O'Malley Meets With Faith Leaders on How to Help Border Children

Clergy members met with Gov. Martin O'Malley on Monday for the second time in a week to discuss plans to find shelter with Maryland families for unaccompanied children who have been crossing the border from Central America, as well as pro bono legal help.

Bishop Wolfgang Herz-Lane, of the Delaware Maryland Synod of the Evangelical Lutheran Church in America, said clergy will be asking families to volunteer to house additional children who may come to Maryland. An interfaith prayer vigil has been scheduled for Wednesday in Baltimore to call attention to the problem.

"The prayer vigil that's coming up on Wednesday is designed to raise awareness and to let people know that we are looking for foster families that can take in kids," Herz-Lane told reporters after the closed meeting with O'Malley. "I think we are calling in all the members in all of our churches, synagogues and mosques to help us spread that word and to make announcements there, so that families can step forward and do what needs to be done."

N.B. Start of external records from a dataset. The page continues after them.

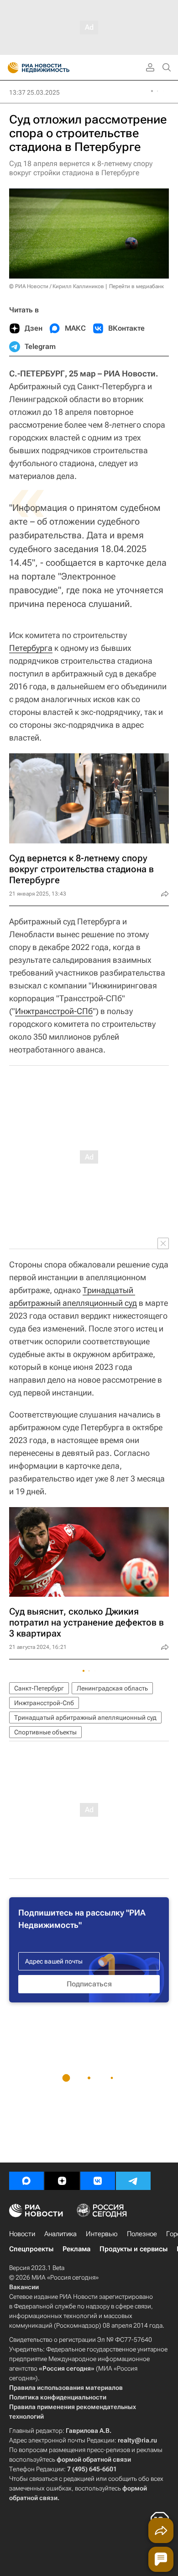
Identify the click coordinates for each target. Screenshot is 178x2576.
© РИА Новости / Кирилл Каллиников (56, 286)
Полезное (142, 2234)
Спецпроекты (31, 2249)
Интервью (102, 2234)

Herz-Lane also said a link on a state government website will connect anyone interested in helping children with the proper state agencies.

Anne Sheridan, executive director of the Governor's Office for Children, said the state also is seeking lawyers to work on a pro bono basis to help children who will need legal help.

"We know that families who have taken in kids will be in need of a number of supports in the future months, and we envision that legal representation will be among their needs and we will be seeking volunteer help," Sheridan said.

Maryland already has about 2,205 of the unaccompanied children that have come across the border between Jan. 1 and July 7, according to the U.S. Department of Health and Human Services. Herz-Lane said many of them are with family members or in foster care.

Ted Dallas, the secretary of the Maryland Department of Human Resources, said the state is working with local entities that have issued proposals to the federal government to house children. Dallas said the state is forwarding proposals to the federal government to meet an Aug. 5 deadline for grants.

More than 57,000 children and other migrants have crossed the border since October, mostly from El Salvador, Honduras and Guatemala.

O'Malley, a Democrat who is considering running for president, ended up in a policy fight with President Barack Obama's administration earlier this month after O'Malley criticized a White House proposal that could expedite the deportation of the children, saying it would "send them back to certain death." Obama's team leaked a phone call in which the governor asked the White House not to have children brought to a Maryland facility in Carroll County.

At a Nebraska Democratic dinner on Saturday night, O'Malley was unwavering, telling Democrats: "I believe in American generosity and the compassion of our people. We do not turn our back on innocent children who arrive at our doorstep fleeing death."